Contestano Salvini a Soverato. Poi arriva la carica della Polizia | VIDEO

di Enzo Boldi | 11/08/2019

Soverato
  • Alcuni contestatori hanno accolto Salvini a Soverato con fischi, cori e insulti

  • Durante il comizio della Lega in Calabria, la Polizia ha caricato i manifestanti

  • Il video degli attimi concitati in piazza

Le manifestazioni di dissenso (purché pacifiche) sono l’emblema di una democrazia. A Soverato, invece, è andata in scena una repressione della liberà di espressione di pensiero durante il comizio di Matteo Salvini nella tappa calabrese del suo Beach Tour. Striscioni, fischi e qualche insulto, con cori che inneggiavano a Mimmo Lucano: il tutto sembrava essere portato avanti in modo pacifico in piazza. Poi, però, è arrivato l’intervento della Polizia che ha caricato i contestatori che si erano recati lì per esprimere la loro contrarietà alla linea politica del leader della Lega.

Il tutto mentre lo stesso Matteo Salvini parlava dal palco di Soverato. Un gruppetto (circa 20/30 persone) ha accolto il leader della Lega con striscioni (alcuni con il simbolo del Movimento 5 Stelle), cori e fischi. Una manifestazione di dissenso in una piazza gremita di calabresi leghisti. L’intervento delle forze dell’ordine, forse, è stato portato per evitare che si aizzasse una rissa nel bel mezzo della piazza tra le due fazioni, ma il tutto sembrava andare avanti senza troppe tensioni.
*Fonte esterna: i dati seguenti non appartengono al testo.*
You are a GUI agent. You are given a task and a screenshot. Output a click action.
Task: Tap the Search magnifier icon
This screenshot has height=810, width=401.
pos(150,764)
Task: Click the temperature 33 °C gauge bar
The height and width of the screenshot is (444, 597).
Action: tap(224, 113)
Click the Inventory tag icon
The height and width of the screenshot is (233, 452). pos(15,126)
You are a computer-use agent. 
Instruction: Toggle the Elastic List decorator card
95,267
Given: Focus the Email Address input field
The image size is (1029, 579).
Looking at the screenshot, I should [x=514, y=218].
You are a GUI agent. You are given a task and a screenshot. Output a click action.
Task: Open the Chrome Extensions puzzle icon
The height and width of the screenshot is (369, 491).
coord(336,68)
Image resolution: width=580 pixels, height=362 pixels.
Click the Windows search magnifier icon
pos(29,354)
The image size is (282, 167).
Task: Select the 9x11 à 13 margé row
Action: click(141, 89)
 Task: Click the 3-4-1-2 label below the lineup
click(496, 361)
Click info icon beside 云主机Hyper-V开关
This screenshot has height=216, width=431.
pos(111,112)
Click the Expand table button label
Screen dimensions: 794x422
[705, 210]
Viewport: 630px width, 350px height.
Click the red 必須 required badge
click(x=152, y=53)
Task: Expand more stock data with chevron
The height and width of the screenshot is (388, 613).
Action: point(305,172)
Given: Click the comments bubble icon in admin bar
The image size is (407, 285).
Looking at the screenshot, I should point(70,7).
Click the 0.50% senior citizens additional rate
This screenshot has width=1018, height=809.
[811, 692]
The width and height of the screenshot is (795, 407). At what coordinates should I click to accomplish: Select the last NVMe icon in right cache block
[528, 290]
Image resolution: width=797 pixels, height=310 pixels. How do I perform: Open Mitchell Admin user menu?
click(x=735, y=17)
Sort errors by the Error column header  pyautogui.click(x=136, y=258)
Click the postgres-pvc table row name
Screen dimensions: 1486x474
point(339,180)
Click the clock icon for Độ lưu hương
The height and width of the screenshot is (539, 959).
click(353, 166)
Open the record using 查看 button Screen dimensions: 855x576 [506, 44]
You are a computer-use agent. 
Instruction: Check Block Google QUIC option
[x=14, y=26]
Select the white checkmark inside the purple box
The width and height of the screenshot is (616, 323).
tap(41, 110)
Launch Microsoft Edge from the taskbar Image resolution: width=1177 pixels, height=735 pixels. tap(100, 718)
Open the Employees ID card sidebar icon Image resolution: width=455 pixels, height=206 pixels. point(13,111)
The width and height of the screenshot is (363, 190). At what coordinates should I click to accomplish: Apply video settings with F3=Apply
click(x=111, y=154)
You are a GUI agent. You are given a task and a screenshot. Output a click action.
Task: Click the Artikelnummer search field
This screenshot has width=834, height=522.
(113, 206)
Il video della carica della Polizia a Soverato

Nel video girato da Giorgio Ruta per La Repubblica, si vede come a un tratto la Polizia abbia deciso di caricare i manifestanti con i classici scudi spargi-folla e brandendo manganelli. Il tutto mentre Matteo Salvini, dall’alto del palco di Soverato, sbeffeggiava i manifestanti: «Almeno quelli dell’altra volta almeno cantavano Bella ciao», facendo riferimento alle contestazioni ricevute in Puglia nella giornata di sabato.

Un dissenso pacifico con cori, striscioni e fischi

La carica (seppure leggera, rispetto a quello che raccontano alcune pagine di cronaca della storia italiana) sembra essere più che inopportuna. C’è da chiedersi perché ci sia bisogno di un folto gruppo di poliziotti pagati dallo Stato per prender parte a un comizio politico da spiaggia (non a caso si chiama Salvini beach tour) e perché si sia deciso di andare addosso ai manifestanti che, al netto di cori e striscioni contro il ministro, stavano esprimendo il loro dissenso in modo pacifico.